“I started to wonder if love’s capacity to cross time and space was the unofficial theme of this less social, more quiet TIFF [Toronto International Film Festival]. Even films with pre-pandemic origins — such as Apichatpong Weerasethakul’s odd, haunting drama Memoria and Mia Hansen-Løve’s layered and brilliant meditation on desire and art-making, Bergman Island — deal in the elusive quantum strands of emotion, longing, fear of loss, and care for one another that are woven into the universe and tie us all together.”
Source: Alissa Wilkinson, Vox
AT A GLANCE:
Vox writer Alissa Wilkinson reflects on the 2021 Toronto International Film Fest, which returned in hybrid form this year following 2020’s all-digital edition, and where many of the in competition seemed to share a common theme.
The global pandemic has had an undeniable impact on the films screening at this year’s festival, “and given how long it takes to shoot and finish a film, we’ll be seeing its effects on screen for years,” Wilkinson writes.
Films like Jane Campion’s The Power of the Dog and John Michael McDonagh’s The Forgiven, both of which were interrupted in mid-production by lockdown, “have all the hallmarks of a COVID-era production,” says Wilkinson.
“The Forgiven bears striking resemblance to the recent pandemic-shot HBO show The White Lotus — it’s also about terrible wealthy white people exploiting and objectifying local workers while living lavishly,” she notes, while The Power of the Dog, filmed in New Zealand but set in the American West, “is for most of its runtime confined to the big ranch that Phil and George (Cumberbatch and Plemons) own and operate.”
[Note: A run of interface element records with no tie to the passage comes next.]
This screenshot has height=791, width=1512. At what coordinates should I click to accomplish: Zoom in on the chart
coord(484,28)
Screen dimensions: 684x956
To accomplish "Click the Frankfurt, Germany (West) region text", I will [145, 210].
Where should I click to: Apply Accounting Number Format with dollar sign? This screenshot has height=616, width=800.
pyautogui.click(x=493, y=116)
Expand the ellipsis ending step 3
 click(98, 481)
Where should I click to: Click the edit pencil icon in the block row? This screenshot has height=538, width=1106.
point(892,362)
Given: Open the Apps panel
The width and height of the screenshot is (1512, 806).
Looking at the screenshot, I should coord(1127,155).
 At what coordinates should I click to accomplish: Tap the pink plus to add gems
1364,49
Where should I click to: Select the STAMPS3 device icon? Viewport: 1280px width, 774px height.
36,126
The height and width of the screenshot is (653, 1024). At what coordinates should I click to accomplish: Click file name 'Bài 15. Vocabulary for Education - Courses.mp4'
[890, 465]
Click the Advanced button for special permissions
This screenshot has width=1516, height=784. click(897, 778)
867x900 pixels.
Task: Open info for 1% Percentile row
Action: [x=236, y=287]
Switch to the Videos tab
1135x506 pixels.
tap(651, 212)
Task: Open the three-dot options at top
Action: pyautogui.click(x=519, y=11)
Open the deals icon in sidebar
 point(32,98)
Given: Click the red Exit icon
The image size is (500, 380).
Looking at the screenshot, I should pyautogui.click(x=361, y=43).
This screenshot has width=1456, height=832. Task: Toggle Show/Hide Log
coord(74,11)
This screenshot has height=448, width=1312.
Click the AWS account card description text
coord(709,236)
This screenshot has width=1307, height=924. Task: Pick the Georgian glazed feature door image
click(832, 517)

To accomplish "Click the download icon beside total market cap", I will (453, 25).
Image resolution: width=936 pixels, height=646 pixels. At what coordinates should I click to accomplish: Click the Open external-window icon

But for Wilkinson, these intimate films with very few characters makes the focus on human interaction feel natural. “There are no allegories for grand geopolitical concerns or timely events ripped from the headlines here; the modest scope instead prompts directors and actors to dig into characters’ psyches, illuminating and probing the twisted, tricky dynamics that power human relationships. These are movies about hate, and fear, and connection. Which means they are really about love — even when it’s bent out of shape,” she writes.
She calls Kenneth Branagh’s Belfast an “unabashedly sentimental dip into his youthful memories of strife during the Troubles in Northern Ireland,” noting how the family drama told from a small boy’s perspective moves from black-and-white to color to remind us that “The stories we watch on screen… are a vibrant reminder to truly live in dark times.”
Antoine Fuqua’s The Guilty “is a breakneck thriller set in one room,” with Jake Gyllenhaal’s 911 operator Joe trapped between his anger and truly caring for people in yet another reminder of the emotions that have come to light because of COVID.
Wilkinson’s favorite film at TIFF was Petite Maman, from Portrait of a Lady on Fire director Céline Sciamma, which she calls “a gemlike film, clocking in at only 72 minutes, and as pristine and poignant a reflection on the bonds that tie us to one another across time and generations as one can imagine.”
As more films enter production during this time of change and loss, there are bound to be others that tie into these same themes. Wilkinson shares how she felt the art of the films flip something in her chest. “I missed feeling woven into the world’s big tapestry. If these movies are any indication, I’m not alone. That feels like grace.”